Given passage:
####################

Phase 3: Feature Engineering Steps
AC 3.1: PolynomialFeatures Step
File: src/Preprocessing/PolynomialFeaturesStep.cs
namespace AiDotNet.Preprocessing;
/// <summary>
/// Generates polynomial and interaction features.
/// </summary>
/// <remarks>
/// <para>
/// Creates new features by computing polynomial combinations of input features.
/// For example, with degree=2 and features [x1, x2]:
/// - Original features: x1, x2
/// - Polynomial features: 1, x1, x2, x1², x1*x2, x2²
/// </para>
/// <para><b>For Beginners:</b> This creates new features by combining existing ones.
///
/// Think of it like creating new measurements from existing ones:
/// - Original features: height, weight
/// - Polynomial features: height², weight², height*weight
///
/// Why do this?
/// - Captures non-linear relationships (like BMI = weight/height²)

####################

Data section:
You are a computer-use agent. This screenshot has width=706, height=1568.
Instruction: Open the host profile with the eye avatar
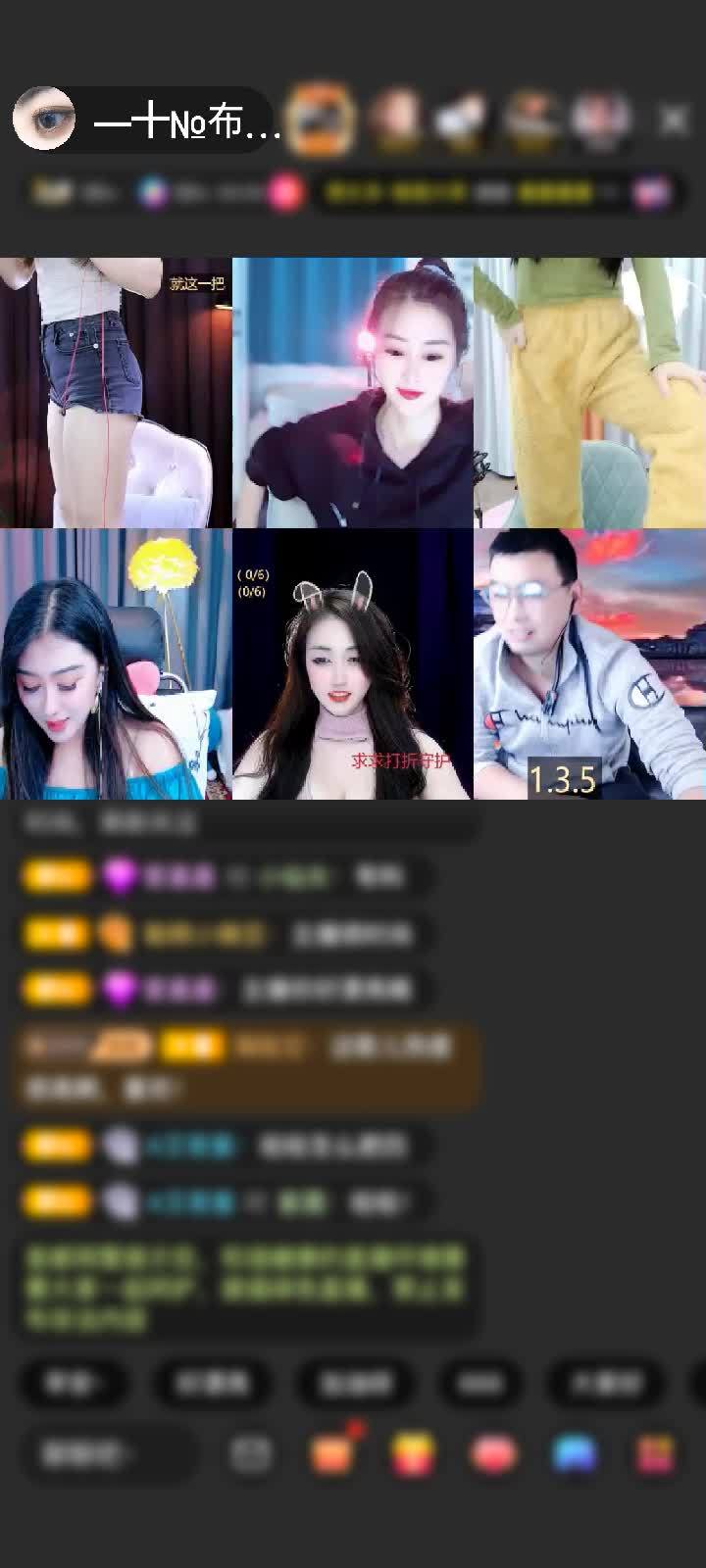click(44, 119)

####################

Stated problem A: In the PolynomialFeatures step description, what polynomial features come from features x1 and x2 with degree 2?
Stated problem B: Using the PolynomialFeatures step description, explain why someone would build new features out of existing ones.
Stated problem C: Extend the PolynomialFeatures step description from where it stops.

Written response A: 1, x1, x2, x1², x1*x2, x2²

Written response B: Combining existing features captures non-linear relationships. BMI is one example: it equals weight divided by height squared, so it comes from combining height and weight.

Written response C:
/// - Allows linear models to learn curved patterns
/// - Finds interactions between features
///
/// Example with degree=2:
/// - Input: [2, 3]
/// - Output: [1, 2, 3, 4, 6, 9]
/// - Meaning: [1, x1, x2, x1², x1*x2, x2²]
/// </para>
/// </remarks>
public class PolynomialFeaturesStep<T> : PipelineStepBase<T, Matrix<T>, Matrix<T>>
{
private readonly int _degree;
private readonly bool _includeBias;
private readonly bool _interactionOnly;
private int _inputFeatures;
/// <summary>
/// Initializes polynomial feature generator.
/// </summary>
/// <param name="degree">Maximum degree of polynomial features (default: 2).</param>
/// <param name="includeBias">Include bias column (all 1s) (default: true).</param>
/// <param name="interactionOnly">Only create interaction terms, not powers (default: false).</param>
public PolynomialFeaturesStep(int degree = 2, bool includeBias = true, bool interactionOnly = false)
{
if (degree < 1)
throw new ArgumentException("Degree must be at least 1.", nameof(degree));
_degree = degree;
_includeBias = includeBias;
_interactionOnly = interactionOnly;
}
public override async Task FitAsync(Matrix<T> inputs, Matrix<T>? targets = default)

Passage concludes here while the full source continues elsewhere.